§ **EXERCISE MATERIAL**:
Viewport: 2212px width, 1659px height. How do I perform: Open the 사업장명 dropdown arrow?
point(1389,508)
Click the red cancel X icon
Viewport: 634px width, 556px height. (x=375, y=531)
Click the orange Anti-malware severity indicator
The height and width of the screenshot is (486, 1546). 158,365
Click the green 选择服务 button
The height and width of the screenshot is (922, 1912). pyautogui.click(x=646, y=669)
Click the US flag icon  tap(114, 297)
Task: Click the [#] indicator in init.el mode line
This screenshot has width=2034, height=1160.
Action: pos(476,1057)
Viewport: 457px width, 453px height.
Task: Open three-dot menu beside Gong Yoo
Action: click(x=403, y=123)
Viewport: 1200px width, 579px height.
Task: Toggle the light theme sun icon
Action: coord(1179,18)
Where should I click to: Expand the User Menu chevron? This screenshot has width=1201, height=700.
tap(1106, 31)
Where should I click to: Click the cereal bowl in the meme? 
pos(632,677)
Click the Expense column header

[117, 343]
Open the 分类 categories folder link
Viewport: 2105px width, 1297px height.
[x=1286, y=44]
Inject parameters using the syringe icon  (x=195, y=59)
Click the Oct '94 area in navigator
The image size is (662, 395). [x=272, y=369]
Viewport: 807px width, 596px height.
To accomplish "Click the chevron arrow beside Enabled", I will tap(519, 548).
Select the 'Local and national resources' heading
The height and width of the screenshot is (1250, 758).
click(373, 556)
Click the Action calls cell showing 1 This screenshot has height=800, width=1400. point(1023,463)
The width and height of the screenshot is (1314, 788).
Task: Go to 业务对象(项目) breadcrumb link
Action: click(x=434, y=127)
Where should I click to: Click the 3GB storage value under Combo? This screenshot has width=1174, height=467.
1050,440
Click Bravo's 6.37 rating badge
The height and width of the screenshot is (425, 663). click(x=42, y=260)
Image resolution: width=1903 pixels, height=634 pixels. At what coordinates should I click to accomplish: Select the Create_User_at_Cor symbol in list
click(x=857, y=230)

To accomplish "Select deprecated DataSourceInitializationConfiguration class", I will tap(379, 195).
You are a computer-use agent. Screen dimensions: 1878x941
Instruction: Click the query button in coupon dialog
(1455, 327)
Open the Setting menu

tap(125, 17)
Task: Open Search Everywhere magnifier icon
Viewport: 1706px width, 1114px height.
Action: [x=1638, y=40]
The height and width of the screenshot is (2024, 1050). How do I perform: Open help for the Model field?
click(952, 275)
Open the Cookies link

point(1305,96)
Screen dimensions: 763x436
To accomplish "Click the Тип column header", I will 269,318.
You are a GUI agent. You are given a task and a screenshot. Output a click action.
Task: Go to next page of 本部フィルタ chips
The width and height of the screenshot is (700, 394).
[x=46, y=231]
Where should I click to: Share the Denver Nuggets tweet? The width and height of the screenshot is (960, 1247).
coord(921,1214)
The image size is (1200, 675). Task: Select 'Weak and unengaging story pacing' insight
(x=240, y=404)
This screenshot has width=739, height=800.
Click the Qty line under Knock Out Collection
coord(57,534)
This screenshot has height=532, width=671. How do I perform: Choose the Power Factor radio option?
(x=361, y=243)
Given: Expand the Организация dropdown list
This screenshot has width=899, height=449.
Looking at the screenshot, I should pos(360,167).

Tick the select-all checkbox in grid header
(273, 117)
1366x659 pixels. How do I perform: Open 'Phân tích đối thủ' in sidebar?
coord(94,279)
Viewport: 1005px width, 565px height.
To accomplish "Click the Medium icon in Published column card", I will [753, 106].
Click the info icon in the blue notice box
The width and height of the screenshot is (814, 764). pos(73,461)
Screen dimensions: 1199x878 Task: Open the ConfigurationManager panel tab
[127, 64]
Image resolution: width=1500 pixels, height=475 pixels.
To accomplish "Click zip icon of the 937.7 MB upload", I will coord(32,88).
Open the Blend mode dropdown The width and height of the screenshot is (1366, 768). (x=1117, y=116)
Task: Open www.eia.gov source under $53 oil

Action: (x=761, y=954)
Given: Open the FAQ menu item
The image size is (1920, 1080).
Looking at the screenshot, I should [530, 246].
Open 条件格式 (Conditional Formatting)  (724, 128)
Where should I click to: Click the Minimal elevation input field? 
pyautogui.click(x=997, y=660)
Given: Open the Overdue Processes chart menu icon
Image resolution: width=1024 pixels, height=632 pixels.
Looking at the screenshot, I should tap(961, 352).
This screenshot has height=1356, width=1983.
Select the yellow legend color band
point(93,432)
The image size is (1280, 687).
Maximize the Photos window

§ **DESCRIPTION OF THE TASK**: Rewrite all of the rows above, substituting "Where do I click to" for each occurrence of "Where should I click to" and leaving everything else unchanged.

§ **EXERCISE OUTPUT**:
Viewport: 2212px width, 1659px height. How do I perform: Open the 사업장명 dropdown arrow?
point(1389,508)
Click the red cancel X icon
Viewport: 634px width, 556px height. (x=375, y=531)
Click the orange Anti-malware severity indicator
The height and width of the screenshot is (486, 1546). 158,365
Click the green 选择服务 button
The height and width of the screenshot is (922, 1912). pyautogui.click(x=646, y=669)
Click the US flag icon  tap(114, 297)
Task: Click the [#] indicator in init.el mode line
This screenshot has width=2034, height=1160.
Action: pos(476,1057)
Viewport: 457px width, 453px height.
Task: Open three-dot menu beside Gong Yoo
Action: click(x=403, y=123)
Viewport: 1200px width, 579px height.
Task: Toggle the light theme sun icon
Action: coord(1179,18)
Where do I click to: Expand the User Menu chevron? This screenshot has width=1201, height=700.
tap(1106, 31)
Where do I click to: Click the cereal bowl in the meme? 
pos(632,677)
Click the Expense column header

[117, 343]
Open the 分类 categories folder link
Viewport: 2105px width, 1297px height.
[x=1286, y=44]
Inject parameters using the syringe icon  (x=195, y=59)
Click the Oct '94 area in navigator
The image size is (662, 395). [x=272, y=369]
Viewport: 807px width, 596px height.
To accomplish "Click the chevron arrow beside Enabled", I will tap(519, 548).
Select the 'Local and national resources' heading
The height and width of the screenshot is (1250, 758).
click(373, 556)
Click the Action calls cell showing 1 This screenshot has height=800, width=1400. point(1023,463)
The width and height of the screenshot is (1314, 788).
Task: Go to 业务对象(项目) breadcrumb link
Action: click(x=434, y=127)
Where do I click to: Click the 3GB storage value under Combo? This screenshot has width=1174, height=467.
1050,440
Click Bravo's 6.37 rating badge
The height and width of the screenshot is (425, 663). click(x=42, y=260)
Image resolution: width=1903 pixels, height=634 pixels. At what coordinates should I click to accomplish: Select the Create_User_at_Cor symbol in list
click(x=857, y=230)

To accomplish "Select deprecated DataSourceInitializationConfiguration class", I will tap(379, 195).
You are a computer-use agent. Screen dimensions: 1878x941
Instruction: Click the query button in coupon dialog
(1455, 327)
Open the Setting menu

tap(125, 17)
Task: Open Search Everywhere magnifier icon
Viewport: 1706px width, 1114px height.
Action: [x=1638, y=40]
The height and width of the screenshot is (2024, 1050). How do I perform: Open help for the Model field?
click(952, 275)
Open the Cookies link

point(1305,96)
Screen dimensions: 763x436
To accomplish "Click the Тип column header", I will 269,318.
You are a GUI agent. You are given a task and a screenshot. Output a click action.
Task: Go to next page of 本部フィルタ chips
The width and height of the screenshot is (700, 394).
[x=46, y=231]
Where do I click to: Share the Denver Nuggets tweet? The width and height of the screenshot is (960, 1247).
coord(921,1214)
The image size is (1200, 675). Task: Select 'Weak and unengaging story pacing' insight
(x=240, y=404)
This screenshot has width=739, height=800.
Click the Qty line under Knock Out Collection
coord(57,534)
This screenshot has height=532, width=671. How do I perform: Choose the Power Factor radio option?
(x=361, y=243)
Given: Expand the Организация dropdown list
This screenshot has width=899, height=449.
Looking at the screenshot, I should pos(360,167).

Tick the select-all checkbox in grid header
(273, 117)
1366x659 pixels. How do I perform: Open 'Phân tích đối thủ' in sidebar?
coord(94,279)
Viewport: 1005px width, 565px height.
To accomplish "Click the Medium icon in Published column card", I will [753, 106].
Click the info icon in the blue notice box
The width and height of the screenshot is (814, 764). pos(73,461)
Screen dimensions: 1199x878 Task: Open the ConfigurationManager panel tab
[127, 64]
Image resolution: width=1500 pixels, height=475 pixels.
To accomplish "Click zip icon of the 937.7 MB upload", I will coord(32,88).
Open the Blend mode dropdown The width and height of the screenshot is (1366, 768). (x=1117, y=116)
Task: Open www.eia.gov source under $53 oil

Action: (x=761, y=954)
Given: Open the FAQ menu item
The image size is (1920, 1080).
Looking at the screenshot, I should [530, 246].
Open 条件格式 (Conditional Formatting)  (724, 128)
Where do I click to: Click the Minimal elevation input field? 
pyautogui.click(x=997, y=660)
Given: Open the Overdue Processes chart menu icon
Image resolution: width=1024 pixels, height=632 pixels.
Looking at the screenshot, I should tap(961, 352).
This screenshot has height=1356, width=1983.
Select the yellow legend color band
point(93,432)
The image size is (1280, 687).
Maximize the Photos window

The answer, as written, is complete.